[Start of section]

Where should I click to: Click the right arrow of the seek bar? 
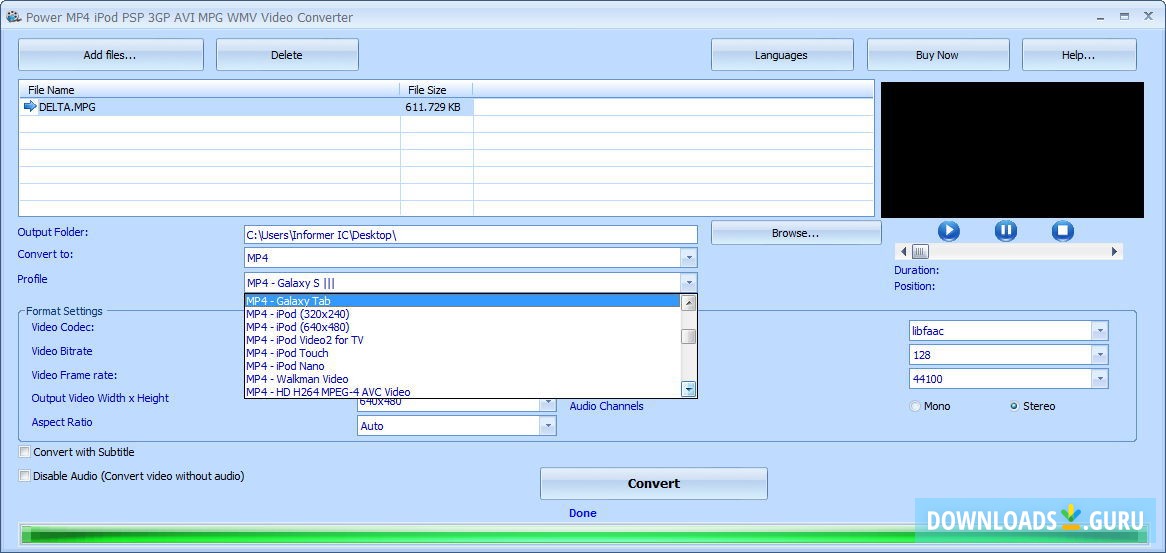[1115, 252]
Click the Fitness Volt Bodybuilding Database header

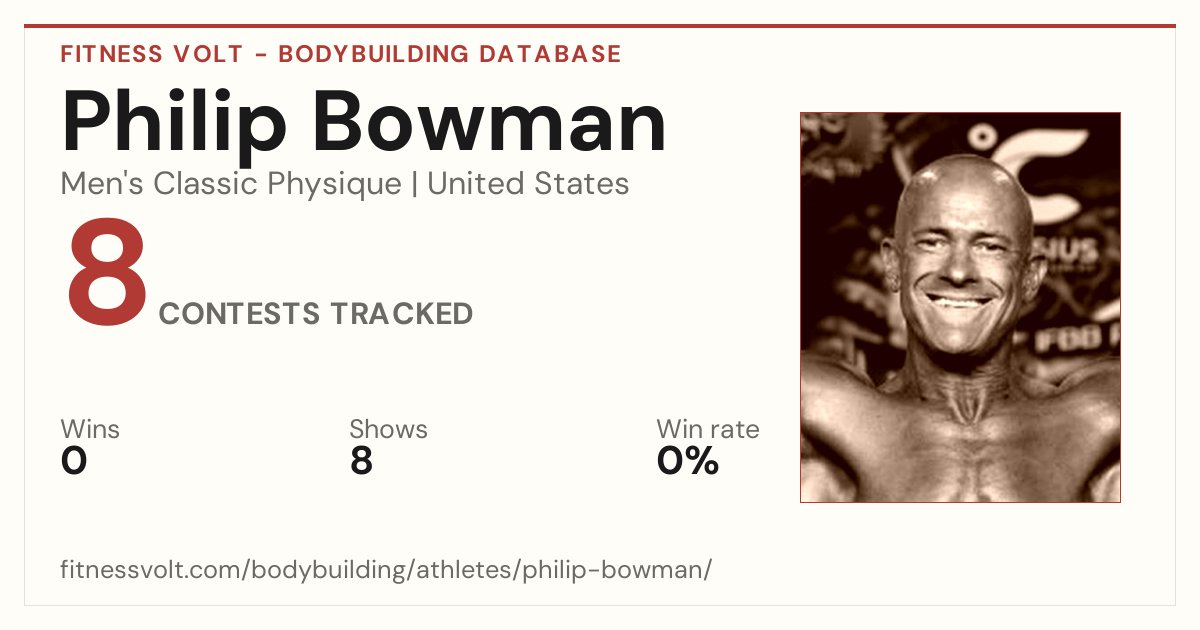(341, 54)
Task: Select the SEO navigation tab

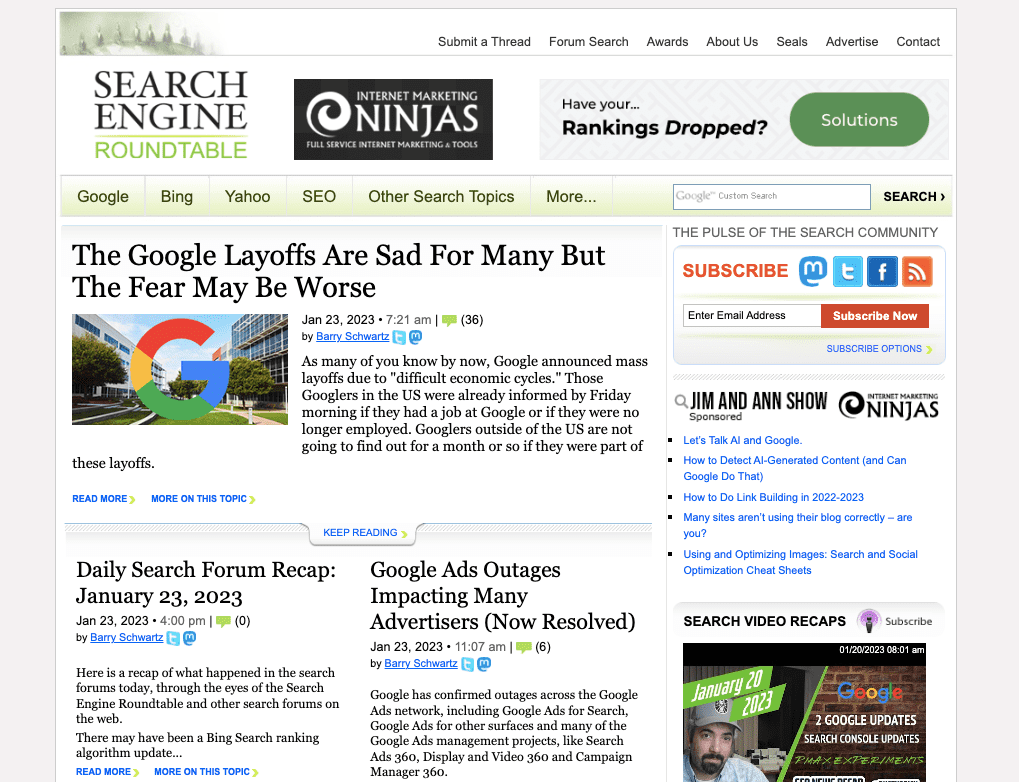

[End of section]

Give back the full listing exactly, with pictures dropped.

Answer box:
Where should I click to: Click the right arrow of the seek bar? 
[1115, 252]
Click the Fitness Volt Bodybuilding Database header

(341, 54)
Task: Select the SEO navigation tab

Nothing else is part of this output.